Format the lines from the line with "Where should I" up to and including the line with "Screen dimensions: 1232x954" as a Markdown table with the columns Number and Text. Skip blank lines and leave the pictures out.

→ **Materials provided**:
## start
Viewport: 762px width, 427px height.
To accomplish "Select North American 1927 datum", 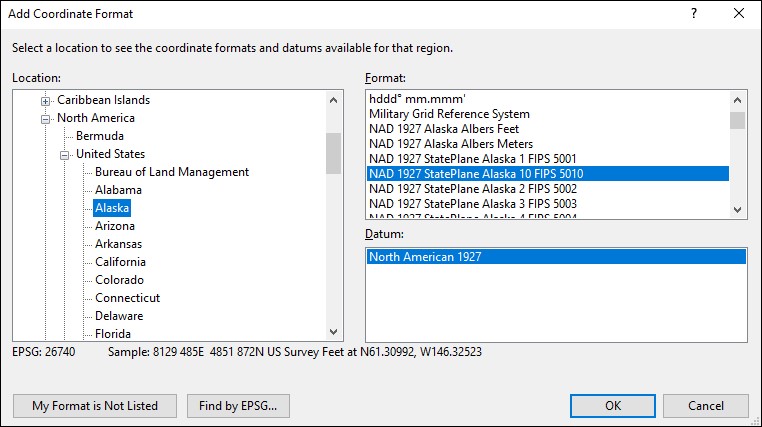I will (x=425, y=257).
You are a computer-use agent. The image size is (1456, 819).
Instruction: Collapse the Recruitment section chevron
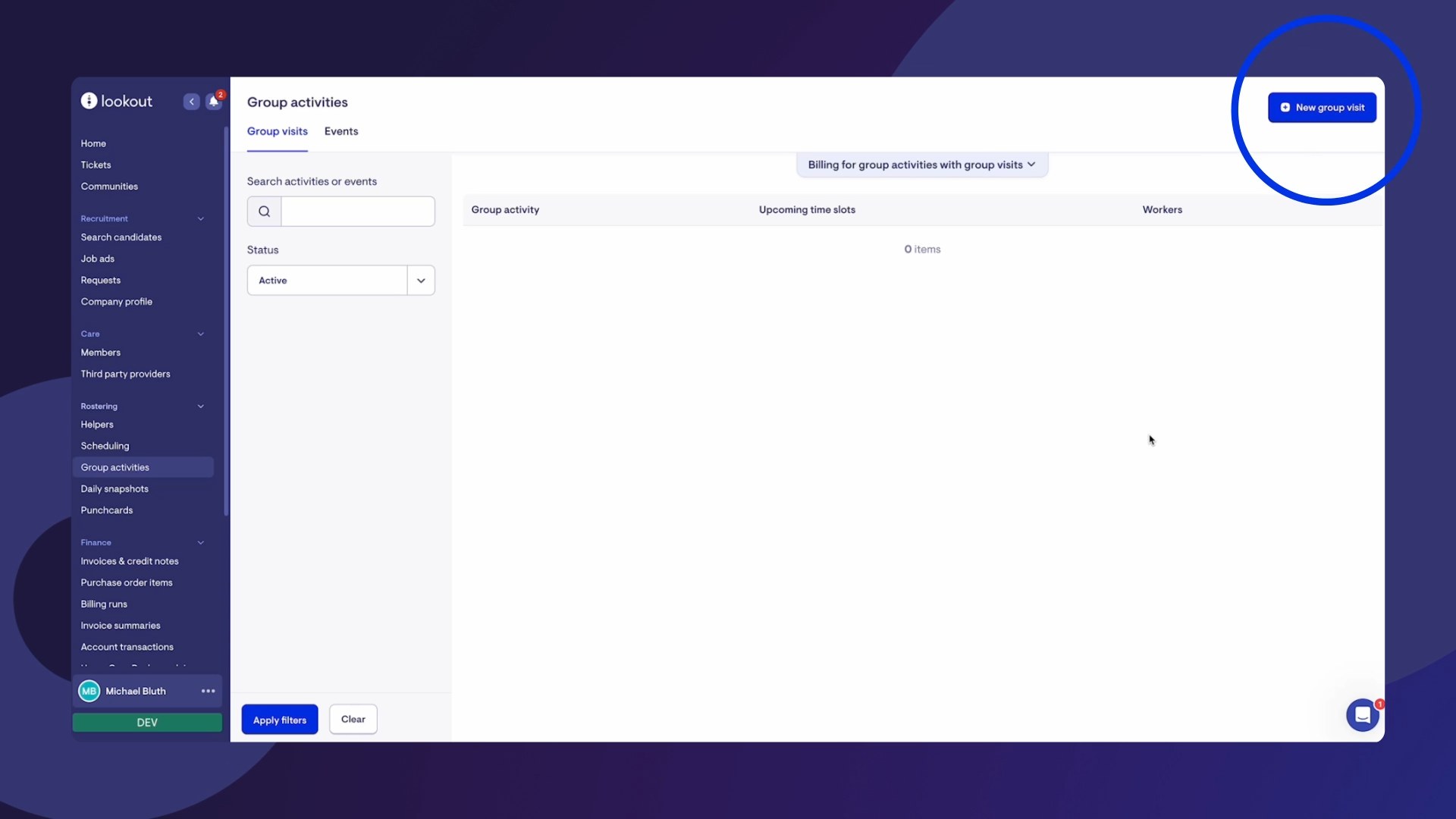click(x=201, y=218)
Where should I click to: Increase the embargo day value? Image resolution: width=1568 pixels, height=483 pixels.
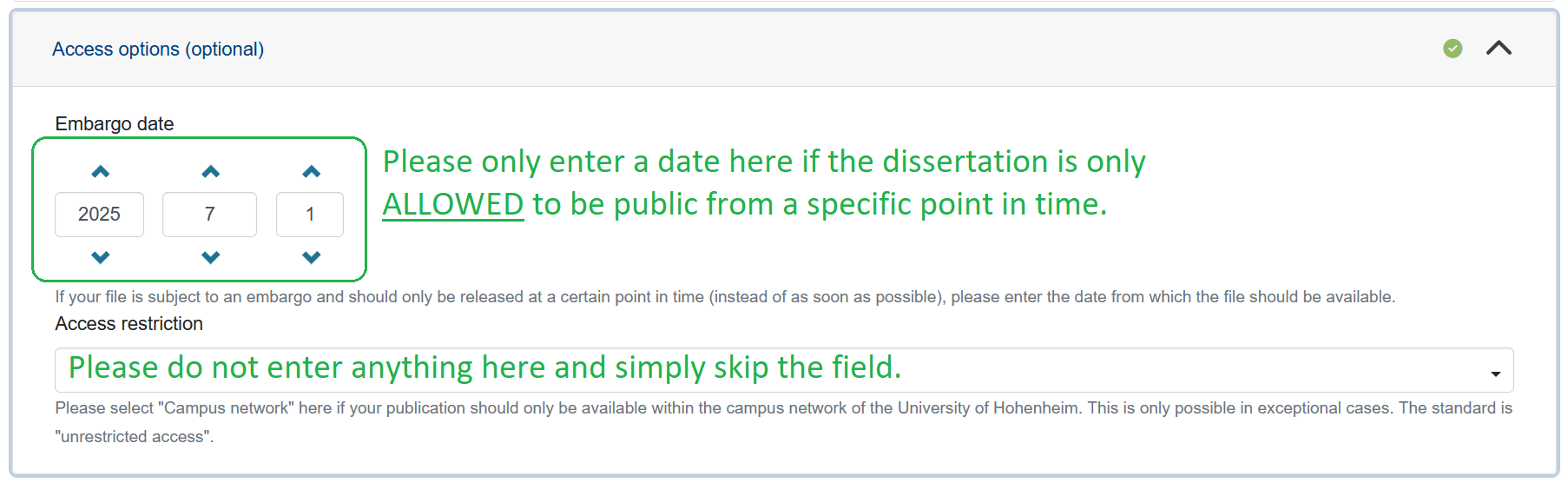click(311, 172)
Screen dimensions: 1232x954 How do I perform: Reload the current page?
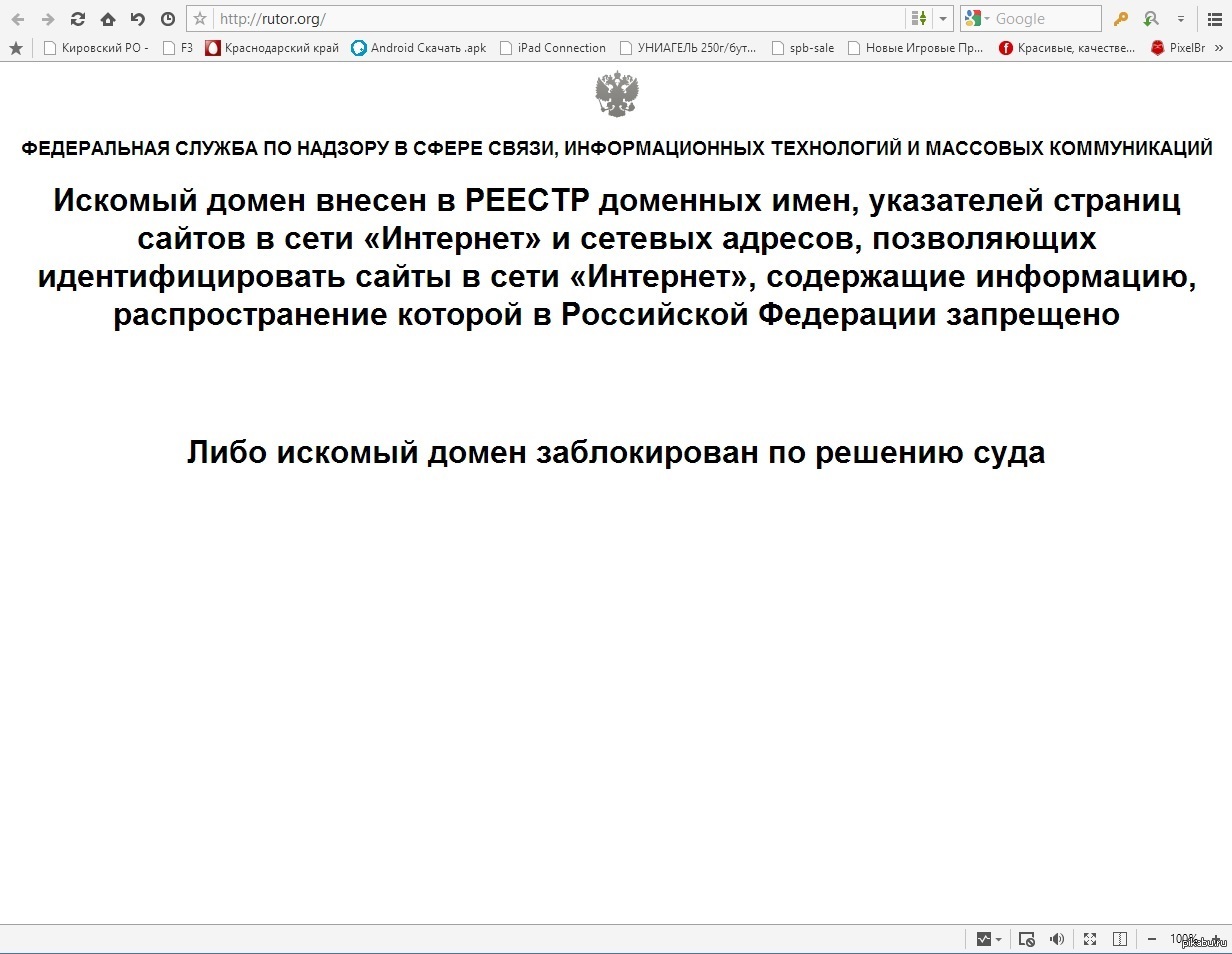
## end
## start
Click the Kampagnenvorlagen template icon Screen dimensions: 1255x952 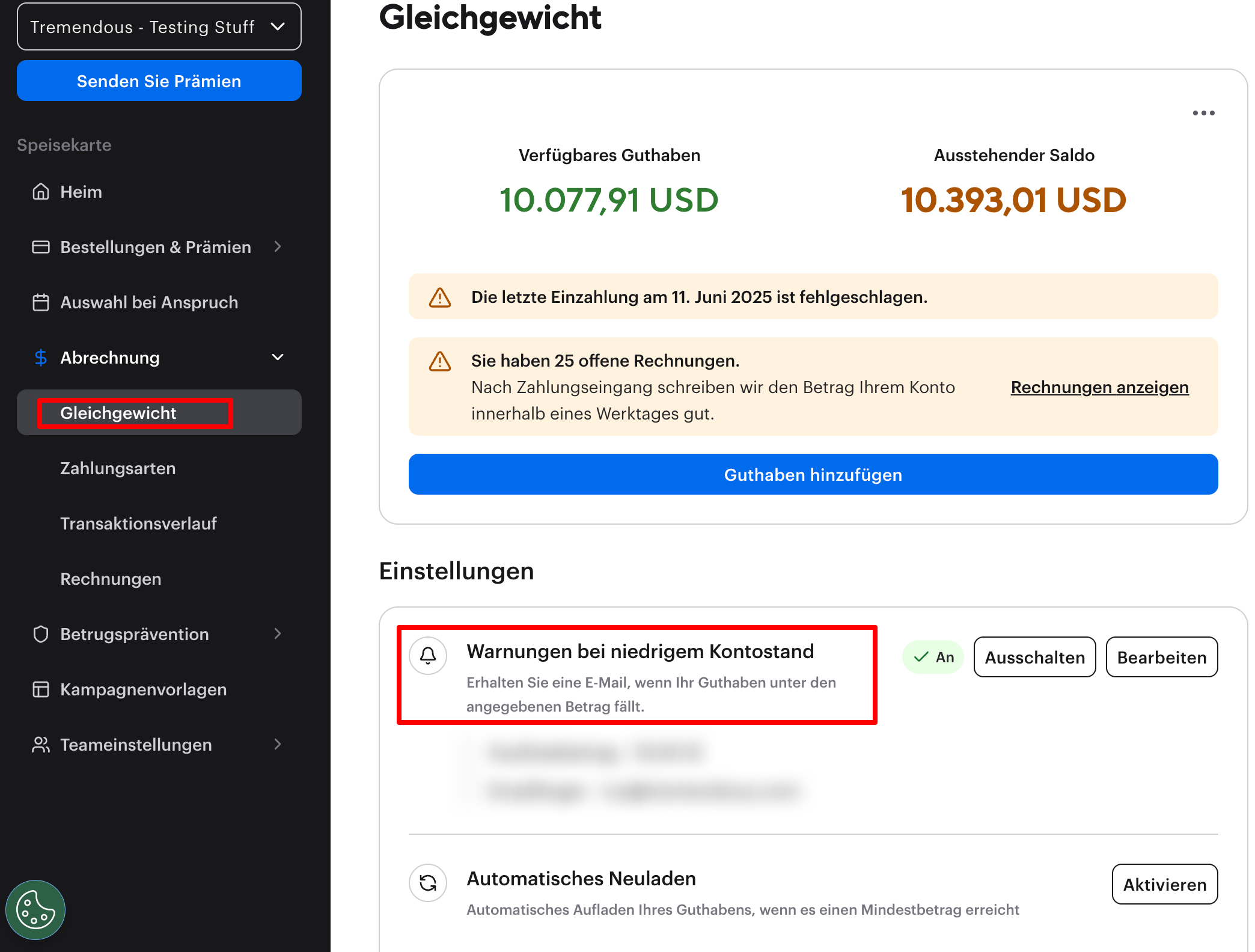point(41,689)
## end
## start
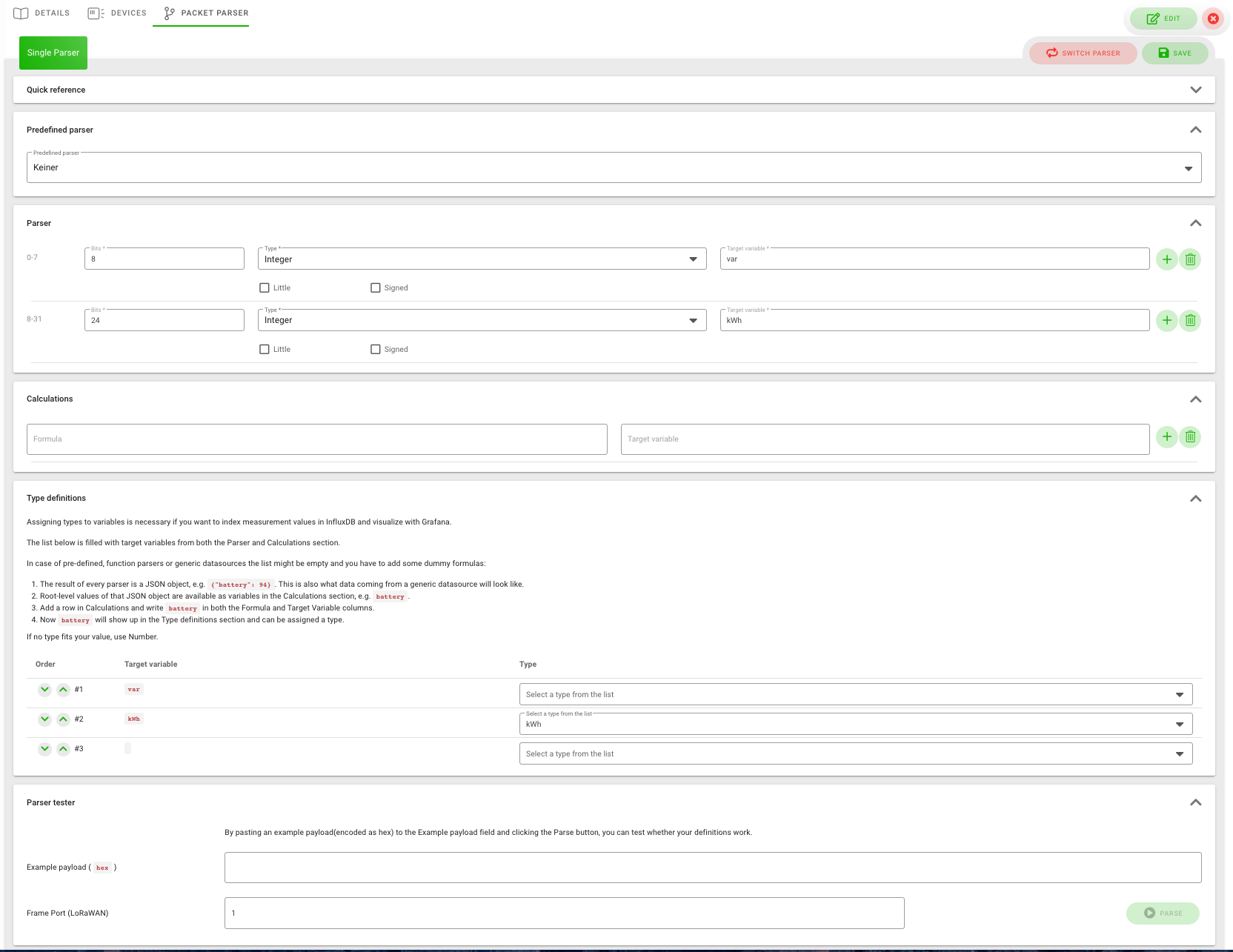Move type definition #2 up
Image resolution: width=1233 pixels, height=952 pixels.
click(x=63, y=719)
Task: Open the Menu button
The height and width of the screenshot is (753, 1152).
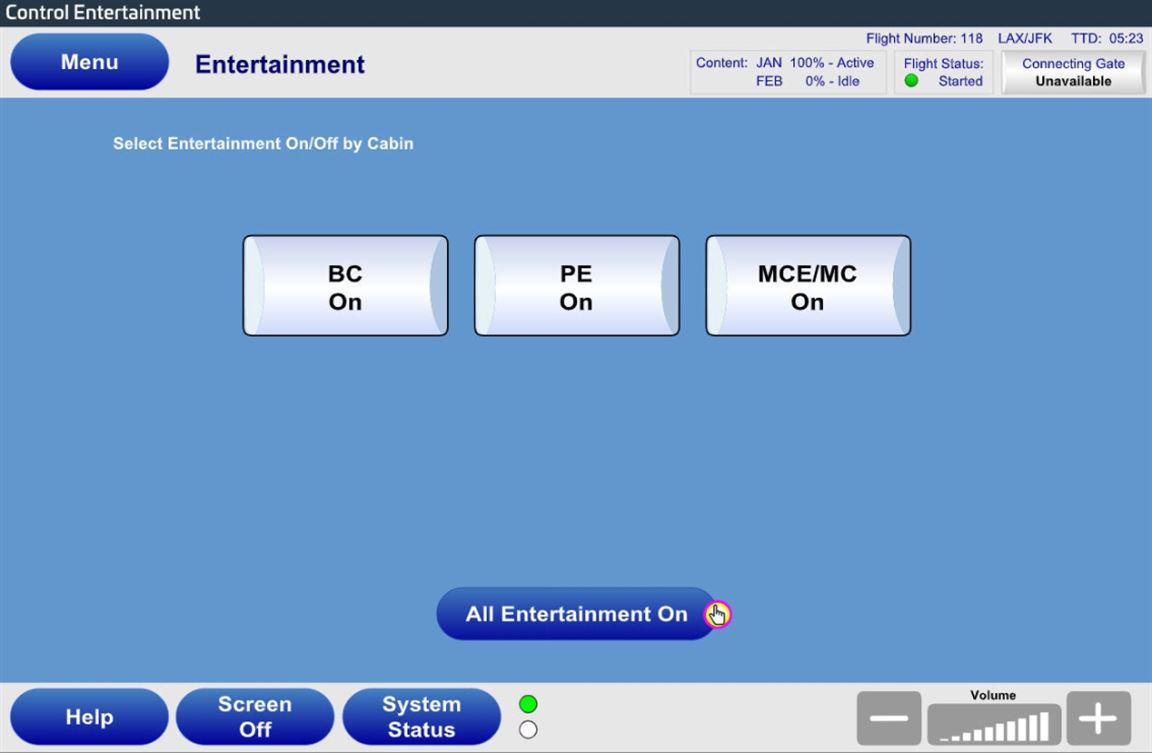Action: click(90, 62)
## end
→ **Result**:
| Number | Text |
|---|---|
| 1 | Where should I click to: Increase the embargo day value? Image resolution: width=1568 pixels, height=483 pixels. |
| 2 | click(311, 172) |
| 3 | Screen dimensions: 1232x954 How do I perform: Reload the current page? |